▸ What you should do:
Could you write out each of the records below exactly?

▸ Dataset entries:
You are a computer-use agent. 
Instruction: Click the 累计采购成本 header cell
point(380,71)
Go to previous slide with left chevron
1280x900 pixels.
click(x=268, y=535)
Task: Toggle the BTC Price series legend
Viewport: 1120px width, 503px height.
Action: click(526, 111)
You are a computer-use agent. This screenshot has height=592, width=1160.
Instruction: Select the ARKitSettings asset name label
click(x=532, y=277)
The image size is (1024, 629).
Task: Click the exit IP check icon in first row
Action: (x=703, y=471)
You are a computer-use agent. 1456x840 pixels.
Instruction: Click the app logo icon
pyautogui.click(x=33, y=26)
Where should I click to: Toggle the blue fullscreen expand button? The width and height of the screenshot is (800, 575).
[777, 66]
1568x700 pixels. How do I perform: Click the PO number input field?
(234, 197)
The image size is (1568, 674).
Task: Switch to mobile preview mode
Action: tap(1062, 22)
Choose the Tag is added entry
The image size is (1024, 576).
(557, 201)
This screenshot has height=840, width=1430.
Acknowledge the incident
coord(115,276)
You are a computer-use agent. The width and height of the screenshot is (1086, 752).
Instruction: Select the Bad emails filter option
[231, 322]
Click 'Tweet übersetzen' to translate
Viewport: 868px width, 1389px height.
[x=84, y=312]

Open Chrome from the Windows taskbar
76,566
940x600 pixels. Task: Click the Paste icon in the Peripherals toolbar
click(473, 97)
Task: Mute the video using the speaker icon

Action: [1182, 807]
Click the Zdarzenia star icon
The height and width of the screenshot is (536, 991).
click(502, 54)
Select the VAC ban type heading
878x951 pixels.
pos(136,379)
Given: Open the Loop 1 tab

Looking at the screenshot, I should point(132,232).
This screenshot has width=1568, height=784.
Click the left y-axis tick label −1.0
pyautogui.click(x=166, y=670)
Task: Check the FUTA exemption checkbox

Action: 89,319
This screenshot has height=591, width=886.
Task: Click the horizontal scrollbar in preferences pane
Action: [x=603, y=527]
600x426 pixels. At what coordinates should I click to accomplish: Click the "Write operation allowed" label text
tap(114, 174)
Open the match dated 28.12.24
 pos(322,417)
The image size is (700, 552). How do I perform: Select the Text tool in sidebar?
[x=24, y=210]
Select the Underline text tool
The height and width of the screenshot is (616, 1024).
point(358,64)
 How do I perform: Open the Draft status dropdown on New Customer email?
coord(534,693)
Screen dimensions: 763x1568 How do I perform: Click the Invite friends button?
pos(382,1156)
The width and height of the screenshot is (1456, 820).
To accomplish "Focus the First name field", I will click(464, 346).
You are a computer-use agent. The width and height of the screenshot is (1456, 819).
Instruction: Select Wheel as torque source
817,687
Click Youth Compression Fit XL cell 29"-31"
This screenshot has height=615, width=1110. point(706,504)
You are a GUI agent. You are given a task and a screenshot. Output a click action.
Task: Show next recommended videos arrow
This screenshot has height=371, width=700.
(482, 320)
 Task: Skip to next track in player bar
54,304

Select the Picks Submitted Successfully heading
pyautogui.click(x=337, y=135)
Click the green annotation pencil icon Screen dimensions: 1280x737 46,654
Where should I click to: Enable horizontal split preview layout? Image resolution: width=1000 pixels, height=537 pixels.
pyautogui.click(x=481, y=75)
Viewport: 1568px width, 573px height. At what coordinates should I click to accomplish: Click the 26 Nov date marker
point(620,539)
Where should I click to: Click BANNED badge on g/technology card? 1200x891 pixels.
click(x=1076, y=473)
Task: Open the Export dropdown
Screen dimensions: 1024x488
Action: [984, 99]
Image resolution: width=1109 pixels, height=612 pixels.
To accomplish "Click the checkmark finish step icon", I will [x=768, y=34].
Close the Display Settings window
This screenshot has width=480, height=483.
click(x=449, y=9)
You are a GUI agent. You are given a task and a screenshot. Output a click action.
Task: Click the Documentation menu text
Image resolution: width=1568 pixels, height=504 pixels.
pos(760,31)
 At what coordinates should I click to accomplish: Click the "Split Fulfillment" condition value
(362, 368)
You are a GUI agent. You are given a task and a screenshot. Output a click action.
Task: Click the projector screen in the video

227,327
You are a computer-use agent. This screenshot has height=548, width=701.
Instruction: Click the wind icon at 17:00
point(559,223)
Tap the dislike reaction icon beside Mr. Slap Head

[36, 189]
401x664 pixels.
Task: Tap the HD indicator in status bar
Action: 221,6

▸ Your solution:
You are a computer-use agent. 
Instruction: Click the 累计采购成本 header cell
point(380,71)
Go to previous slide with left chevron
1280x900 pixels.
click(x=268, y=535)
Task: Toggle the BTC Price series legend
Viewport: 1120px width, 503px height.
Action: click(526, 111)
You are a computer-use agent. This screenshot has height=592, width=1160.
Instruction: Select the ARKitSettings asset name label
click(x=532, y=277)
The image size is (1024, 629).
Task: Click the exit IP check icon in first row
Action: (x=703, y=471)
You are a computer-use agent. 1456x840 pixels.
Instruction: Click the app logo icon
pyautogui.click(x=33, y=26)
Where should I click to: Toggle the blue fullscreen expand button? The width and height of the screenshot is (800, 575).
[777, 66]
1568x700 pixels. How do I perform: Click the PO number input field?
(234, 197)
The image size is (1568, 674).
Task: Switch to mobile preview mode
Action: tap(1062, 22)
Choose the Tag is added entry
The image size is (1024, 576).
(557, 201)
This screenshot has height=840, width=1430.
Acknowledge the incident
coord(115,276)
You are a computer-use agent. The width and height of the screenshot is (1086, 752).
Instruction: Select the Bad emails filter option
[231, 322]
Click 'Tweet übersetzen' to translate
Viewport: 868px width, 1389px height.
[x=84, y=312]

Open Chrome from the Windows taskbar
76,566
940x600 pixels. Task: Click the Paste icon in the Peripherals toolbar
click(473, 97)
Task: Mute the video using the speaker icon

Action: [1182, 807]
Click the Zdarzenia star icon
The height and width of the screenshot is (536, 991).
click(502, 54)
Select the VAC ban type heading
878x951 pixels.
pos(136,379)
Given: Open the Loop 1 tab

Looking at the screenshot, I should point(132,232).
This screenshot has width=1568, height=784.
Click the left y-axis tick label −1.0
pyautogui.click(x=166, y=670)
Task: Check the FUTA exemption checkbox

Action: 89,319
This screenshot has height=591, width=886.
Task: Click the horizontal scrollbar in preferences pane
Action: [x=603, y=527]
600x426 pixels. At what coordinates should I click to accomplish: Click the "Write operation allowed" label text
tap(114, 174)
Open the match dated 28.12.24
 pos(322,417)
The image size is (700, 552). How do I perform: Select the Text tool in sidebar?
[x=24, y=210]
Select the Underline text tool
The height and width of the screenshot is (616, 1024).
point(358,64)
 How do I perform: Open the Draft status dropdown on New Customer email?
coord(534,693)
Screen dimensions: 763x1568 How do I perform: Click the Invite friends button?
pos(382,1156)
The width and height of the screenshot is (1456, 820).
To accomplish "Focus the First name field", I will click(464, 346).
You are a computer-use agent. The width and height of the screenshot is (1456, 819).
Instruction: Select Wheel as torque source
817,687
Click Youth Compression Fit XL cell 29"-31"
This screenshot has height=615, width=1110. point(706,504)
You are a GUI agent. You are given a task and a screenshot. Output a click action.
Task: Show next recommended videos arrow
This screenshot has height=371, width=700.
(482, 320)
 Task: Skip to next track in player bar
54,304

Select the Picks Submitted Successfully heading
pyautogui.click(x=337, y=135)
Click the green annotation pencil icon Screen dimensions: 1280x737 46,654
Where should I click to: Enable horizontal split preview layout? Image resolution: width=1000 pixels, height=537 pixels.
pyautogui.click(x=481, y=75)
Viewport: 1568px width, 573px height. At what coordinates should I click to accomplish: Click the 26 Nov date marker
point(620,539)
Where should I click to: Click BANNED badge on g/technology card? 1200x891 pixels.
click(x=1076, y=473)
Task: Open the Export dropdown
Screen dimensions: 1024x488
Action: [984, 99]
Image resolution: width=1109 pixels, height=612 pixels.
To accomplish "Click the checkmark finish step icon", I will [x=768, y=34].
Close the Display Settings window
This screenshot has width=480, height=483.
click(x=449, y=9)
You are a GUI agent. You are given a task and a screenshot. Output a click action.
Task: Click the Documentation menu text
Image resolution: width=1568 pixels, height=504 pixels.
pos(760,31)
 At what coordinates should I click to accomplish: Click the "Split Fulfillment" condition value
(362, 368)
You are a GUI agent. You are given a task and a screenshot. Output a click action.
Task: Click the projector screen in the video

227,327
You are a computer-use agent. This screenshot has height=548, width=701.
Instruction: Click the wind icon at 17:00
point(559,223)
Tap the dislike reaction icon beside Mr. Slap Head

[36, 189]
401x664 pixels.
Task: Tap the HD indicator in status bar
Action: 221,6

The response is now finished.